Já nada há pra dizer

nada

esse livro

mais

medo

menos

fúria

mais

fuga

De terminar

Devorador de umbigos

ou

De seguir cinza

ou

De ser um dos jovens sérios (de Fernando Monteiro)

ou

De ser raíz e tumba

ou

De ser mais uma cria-espelho-neruda

Ou de ser sensação roda-de-samba da lapa

Odisséia:

Criar manuais de escombros, ser diplomático,

Anêmico, diferente iconoclasta, moderninho,

Ou ser só isso:

Odisséia

Ó, alcaguetes de plantão!

Oh, ser pop cult no café-cinema-de-arte!

Ó, poetas pós-românticos, pós-simbolistas,

Pós-concretistas, pós-modernos!

Oh, não!

Ser nada, só uma palavra

Depois da outra

uma

Depois da outra

O poema após a morte do verso

Ó, maquiadores de dor inventada! como estrangular a úlcera dessas letras? como multiplicar meu caos-retina?como implodir meu corpo rua vazia?como incendiar em mim o gabinete? como desmembrar a alma dos edifícios mortificados?como violar a úmida memória das crianças do caderno cidade?como açoitar a agonia das etnias vencidas? como retirar o véu de silêncio das bocas dos trens lotados? como carbonizar a vontade adormecida das escrivaninhas? se sou só isso? se isso é só abismo?

se isso é… só…

Odisséia:

Derreter, enfim, o arquipélago, sodomizar

As últimas esperanças da platéia,

Enfeitar as vestes da noite,

Com as vísceras

de Platão

4 Comentários
  • Wagner Bezerra Pontes
    Postado às 01:35h, 05 março Responder

    Gostei do jogo e da reconstrução do poema!
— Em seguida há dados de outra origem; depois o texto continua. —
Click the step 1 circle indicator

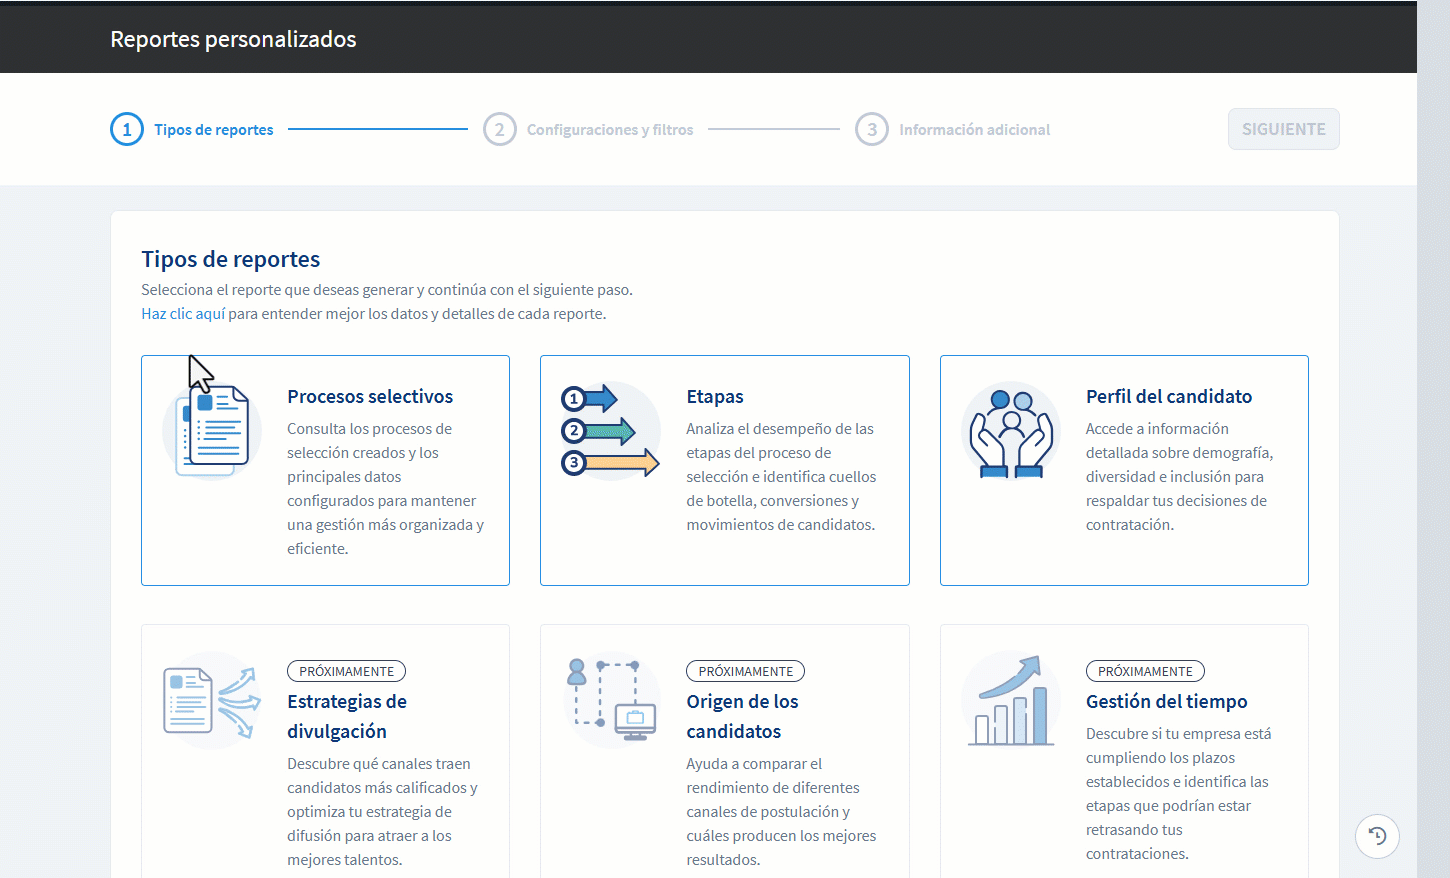[127, 129]
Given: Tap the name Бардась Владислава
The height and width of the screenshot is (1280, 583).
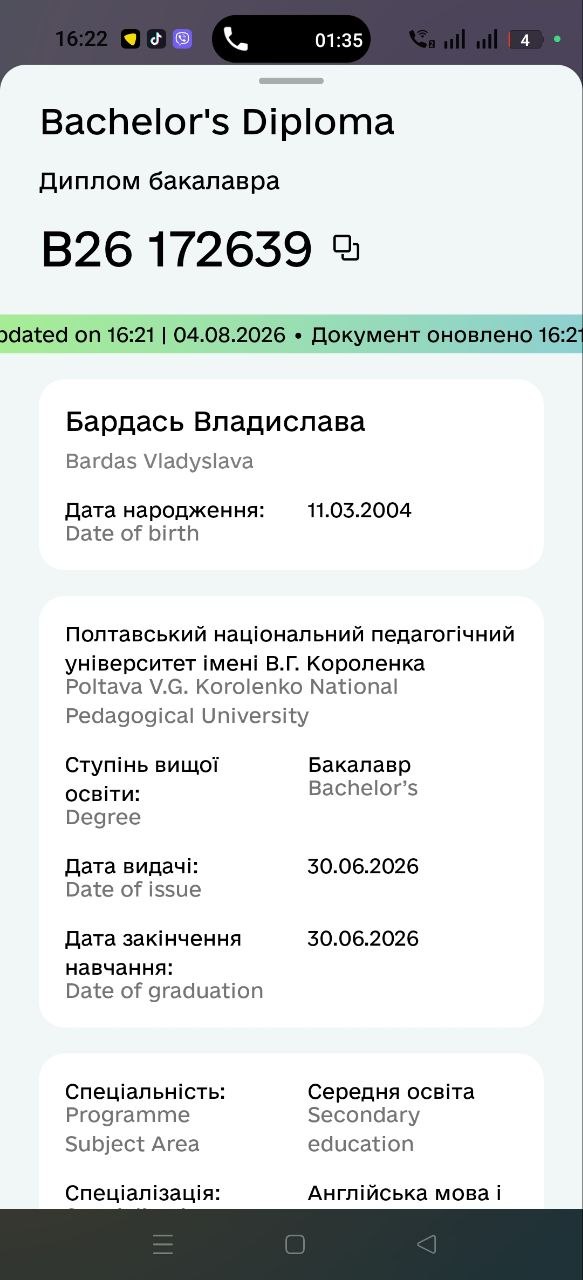Looking at the screenshot, I should [x=215, y=422].
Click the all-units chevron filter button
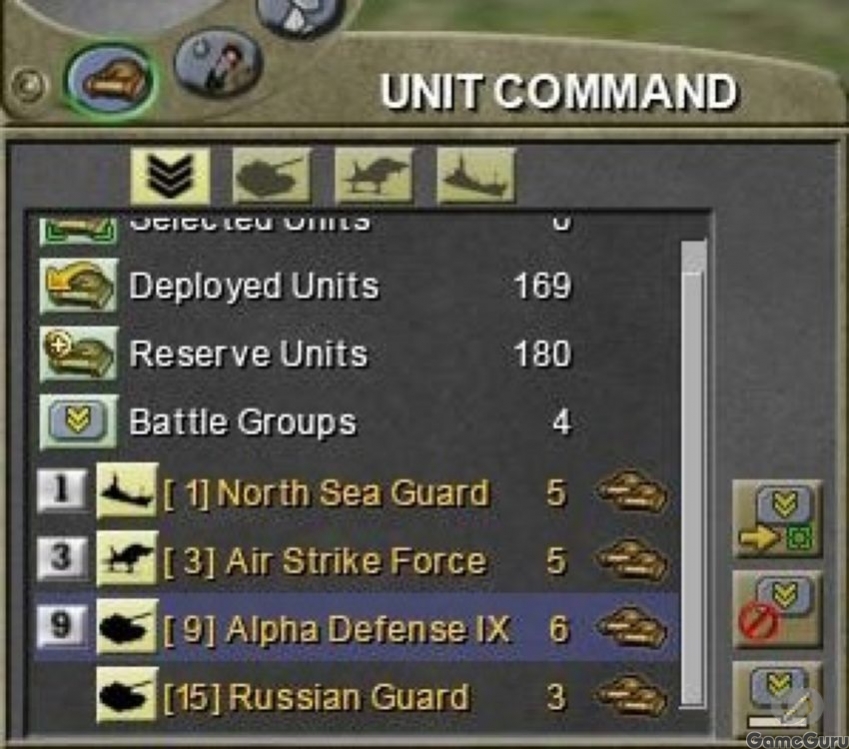The height and width of the screenshot is (749, 849). [x=170, y=176]
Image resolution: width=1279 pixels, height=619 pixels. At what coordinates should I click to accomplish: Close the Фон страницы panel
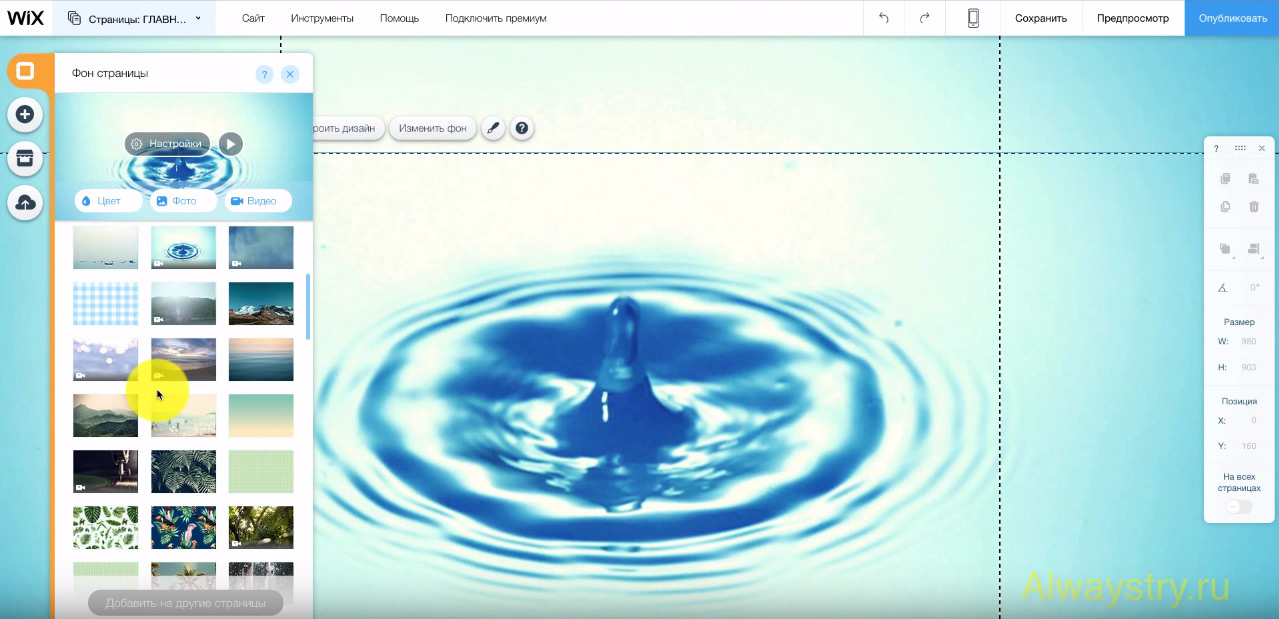(x=290, y=74)
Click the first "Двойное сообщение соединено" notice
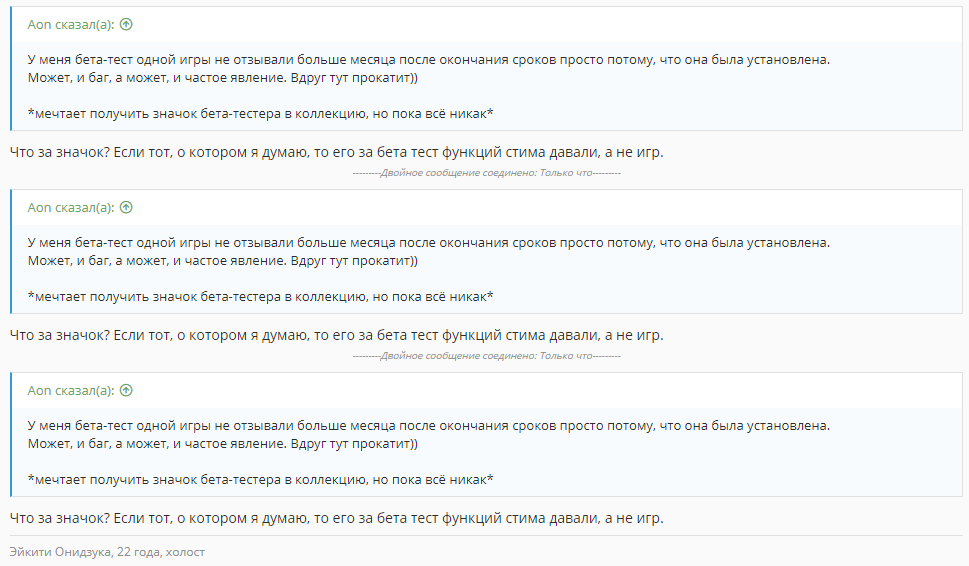 486,173
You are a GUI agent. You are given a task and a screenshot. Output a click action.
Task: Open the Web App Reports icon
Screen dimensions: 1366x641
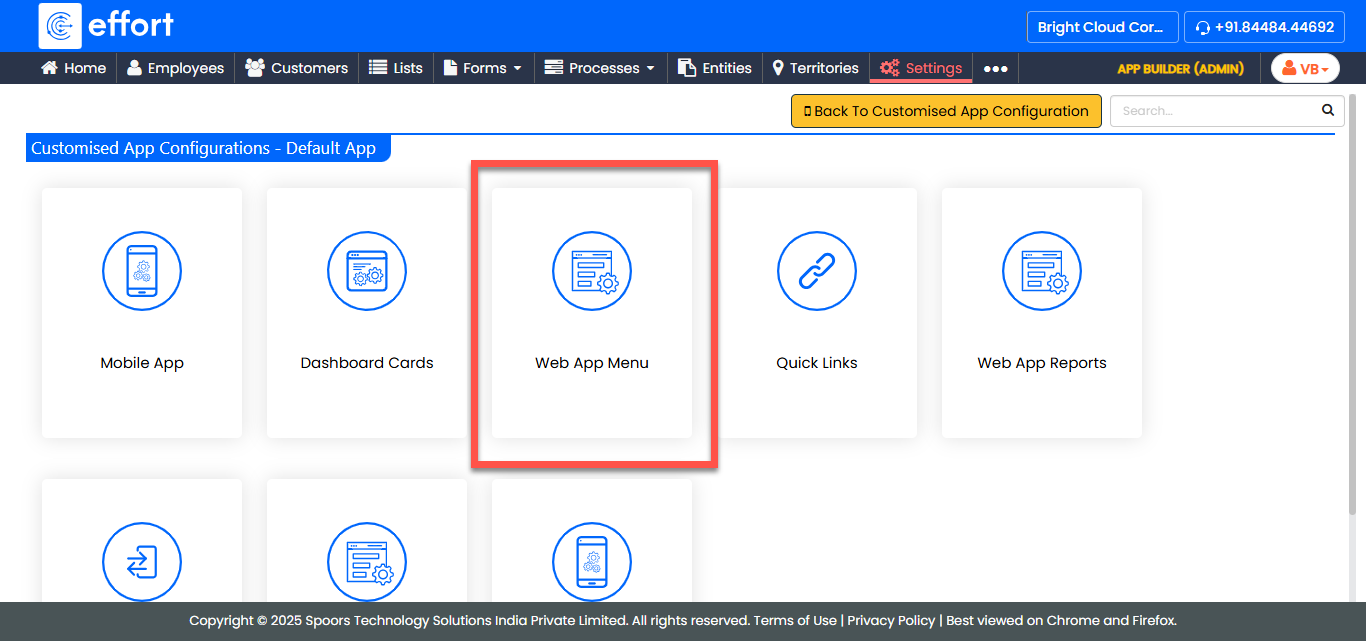coord(1042,271)
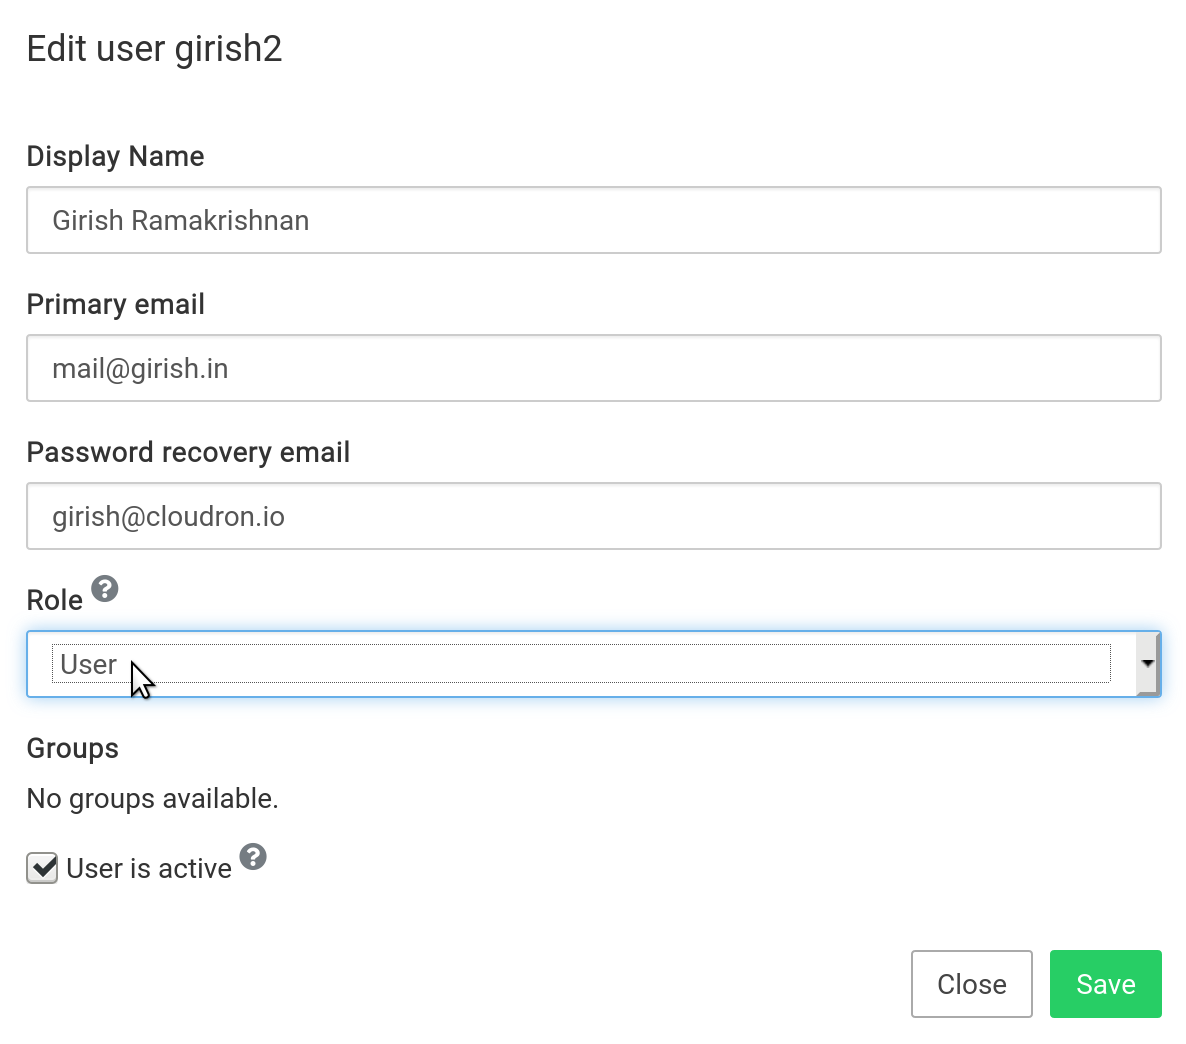Click the Role label text
This screenshot has width=1186, height=1044.
pos(54,601)
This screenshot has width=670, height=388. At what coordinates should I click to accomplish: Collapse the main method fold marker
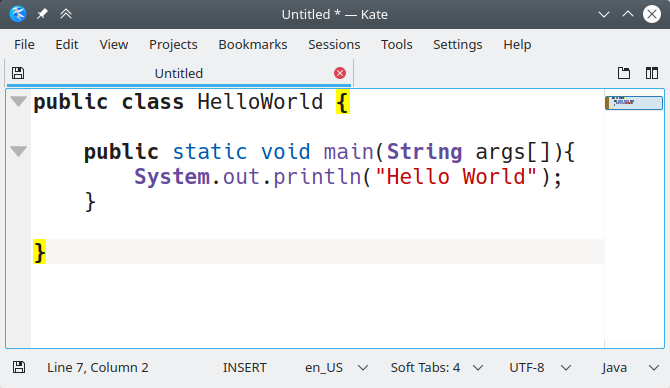(x=18, y=151)
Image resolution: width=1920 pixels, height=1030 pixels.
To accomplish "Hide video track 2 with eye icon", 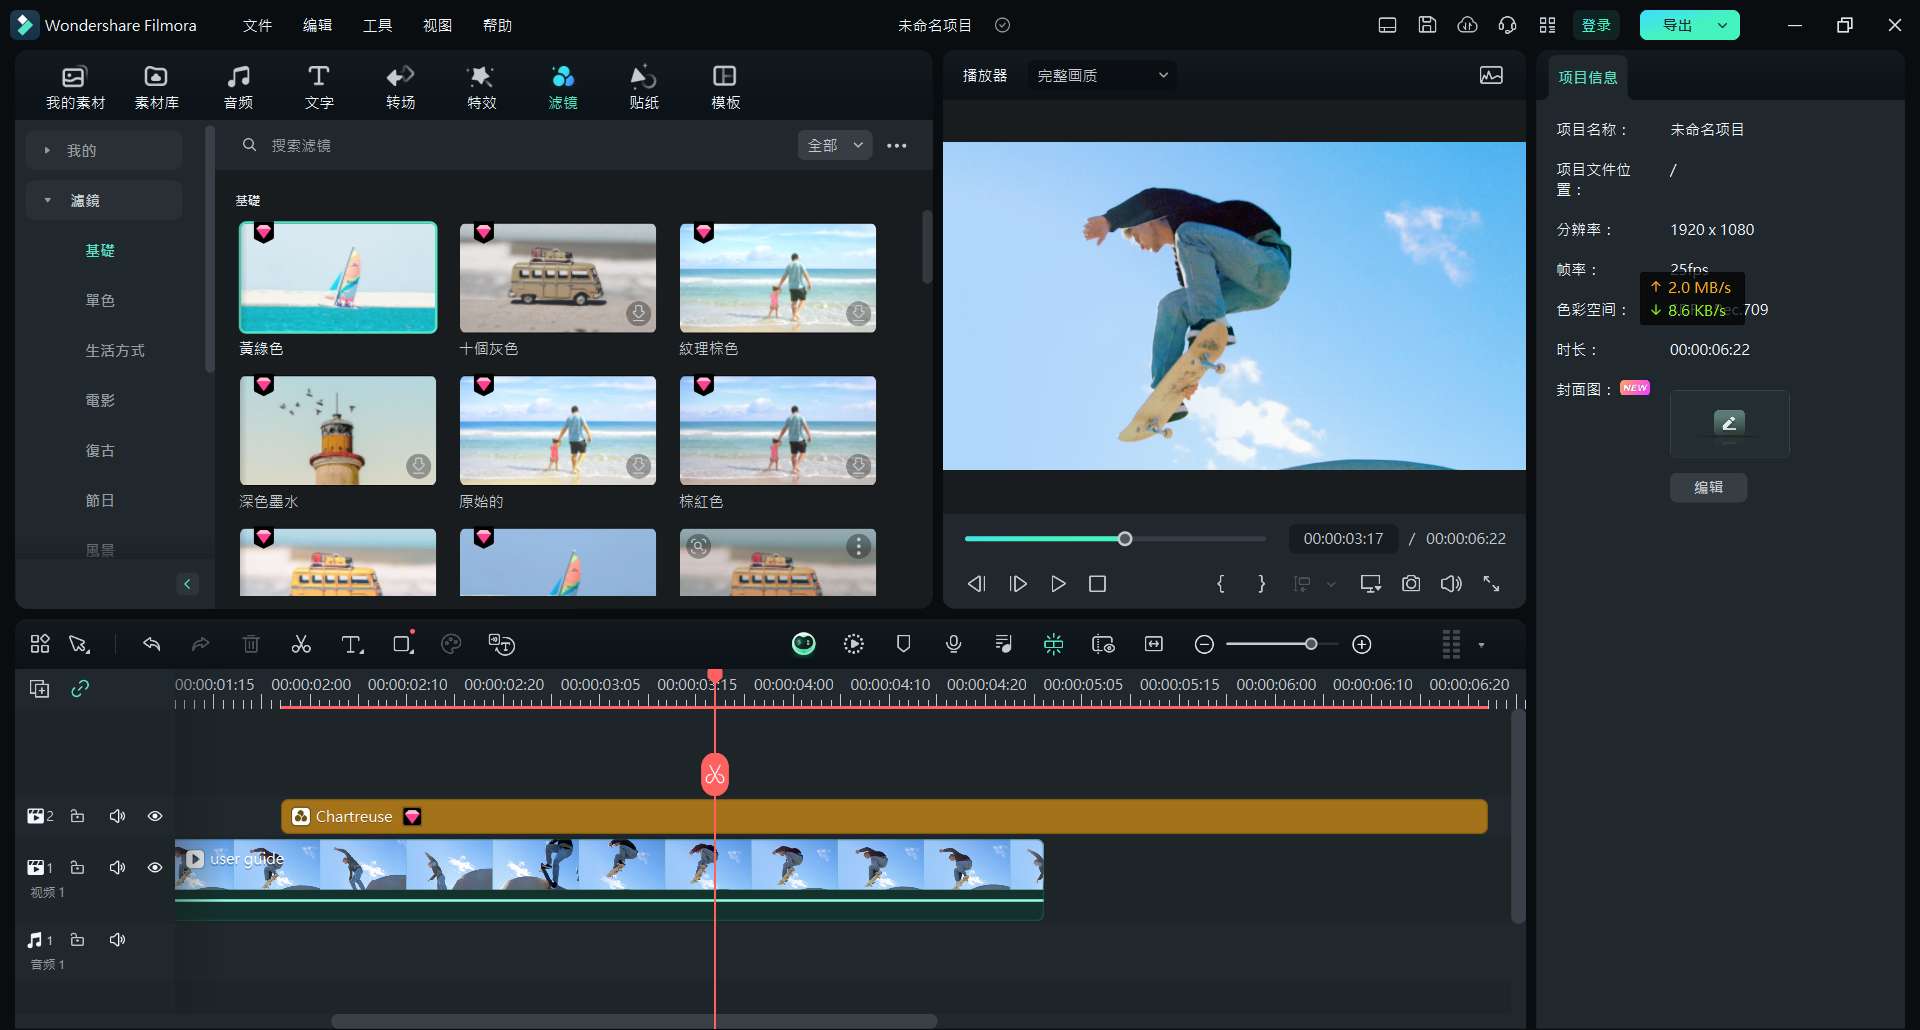I will (155, 817).
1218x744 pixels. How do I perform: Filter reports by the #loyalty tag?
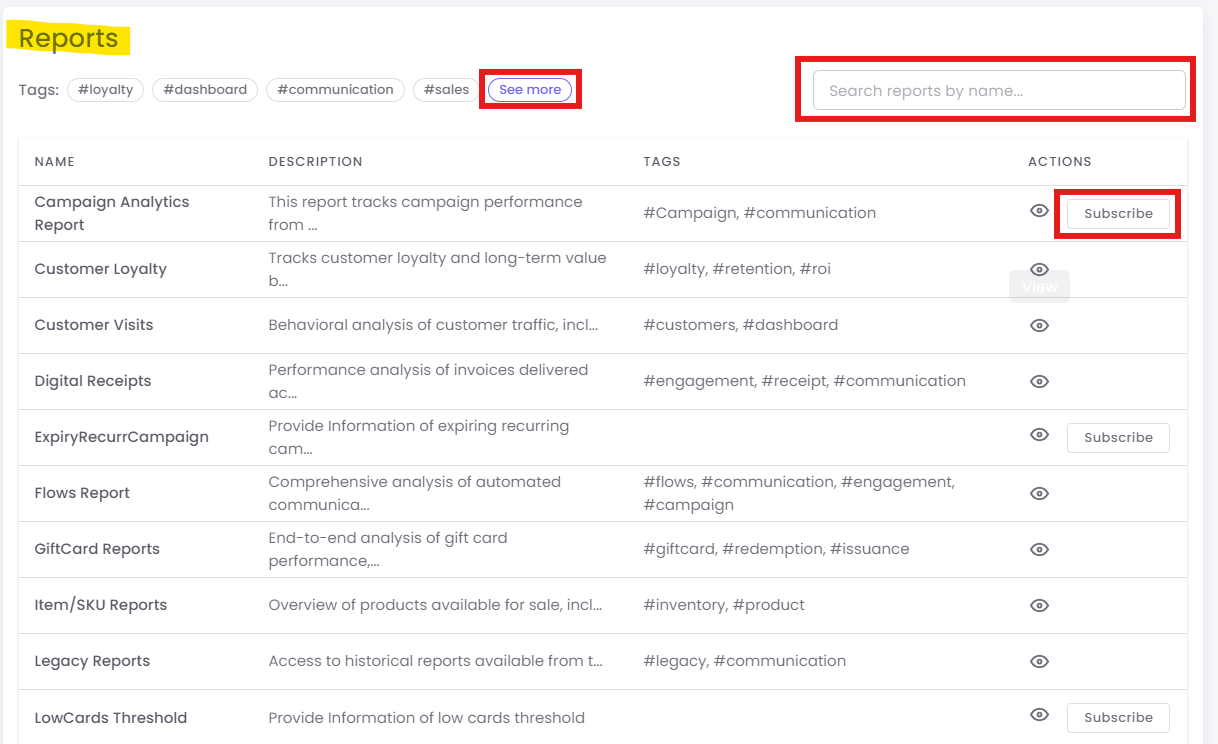105,90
A visão e a capacidade de cada leitor reconstruir a partir de seu próprio mundo é fantástico.

    Parabéns ao Thiago!

    E obrigado ao Wellington de Melo, pela oportunidade na participação da reconstrução de seu poema.

    Abraço! =D

    • Wellington de Melo
      Postado às 07:02h, 05 março

      Eu é que agradeço, Wagner, pelas leituras de vocês e pelos poemas reescritos.

  • Thiago Pininga
    Postado às 22:07h, 04 março Responder

    Os estratos visuais ficaram bem interessantes.

    • Wellington de Melo
      Postado às 07:02h, 05 março

      Achei legal que cada um apresenta novas camadas de significados, novos matizes.